> _Extracted text_
■ ■ ■ ■

Should the comma operator be removed in D2?
Lutger
lutger.blijdestijn at gmail.com
Mon Nov 16 15:53:52 PST 2009
Jason House wrote:
> Lutger Wrote:
>
>> dsimcha wrote:
>>
>> > == Quote from Justin Johansson (no at spam.com)'s article
>> >> Mentioned in the switch case statements thread, this probably should
>> >> be a separate discussion thread.
>> >> Is the comma operator "another piece of C cruft" that needs to be
>> >> removed from D(2)?
>> >> grauzone wrote:
>> >> > Justin Johansson wrote:
>> >> >> bearophile wrote:
>> >> >>> What's bad about forcing people to write:
>> >> >>> case A, B, C:
>> >> >>>
>> >> >>> Instead of:
>> >> >>> case A:
>> >> >>> case B:
>> >> >>> case C:
>> >> >>> ?
>> >> >>>
>> >> >>> Bye,
>> >> >>> bearophile
>> >> >>
>> >> >> I don't know about "forcing people" to write such but perhaps it
>> >> >> could be an "option for people" :-)
>> >> >>
>> >> >> Actually I quite like the brevity you propose but would it be a
>> >> >> challenge for the comma operator?
>> >> >>
>> >> >> While ago, I got D multi-dimensional array syntax messed up and
>> >> >> declared such an animal as
>> >> >> int[3,4,5] which effectively ended up declaring the beast as
>> >> >> int[5].
>> >> >
>> >> > The comma operator is another piece of C cruft that needs to go.

■ ■ ■ ■

> _Data rows_
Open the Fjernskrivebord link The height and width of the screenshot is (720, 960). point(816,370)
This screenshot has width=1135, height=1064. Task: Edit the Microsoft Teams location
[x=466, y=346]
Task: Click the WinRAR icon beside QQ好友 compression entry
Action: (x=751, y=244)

■ ■ ■ ■

> _Written exercise 1_
Reproduce the comma operator discussion word for word, starting with "Should the comma" and going on through "removed from D(2)?".
> _Written exercise 2_
According to the comma operator discussion, what did the array declaration written as int[3,4,5] effectively end up declaring?
> _Written exercise 3_
Write the next part of the comma operator discussion, continuing from the point at which it stops.

> _Expected output 1_
Should the comma operator be removed in D2?
Lutger
lutger.blijdestijn at gmail.com
Mon Nov 16 15:53:52 PST 2009
Jason House wrote:
> Lutger Wrote:
>
>> dsimcha wrote:
>>
>> > == Quote from Justin Johansson (no at spam.com)'s article
>> >> Mentioned in the switch case statements thread, this probably should
>> >> be a separate discussion thread.
>> >> Is the comma operator "another piece of C cruft" that needs to be
>> >> removed from D(2)?

> _Expected output 2_
It effectively declared int[5].

> _Expected output 3_
>> >> >
>> >> >> Cheers Justin
>> >
>> > Can someone please explain to me what the comma operator does? I've
>> > seen this
>> > mentioned here before, but I really don't know. Then again, if the
>> > only people who use it are crufty old C language lawyers and people who
>> > have never programmed seriously in C before don't know about it, I
>> > guess that's an indicator that it's not worth much.
>>
>> It is very simple, evaluates the expression before the comma and after
>> the comma. The result is the value of the expression after the comma.
>>
>> int a = 1;
>> int b = --a, ++a;
>> assert(b == 1);
>> assert(a == 1);
>
> I'm no language lawyer, but I'm pretty sure that's not right. I don't
> think there's an order of evaluation rules. b could just as easilly end up
> with a value of 2.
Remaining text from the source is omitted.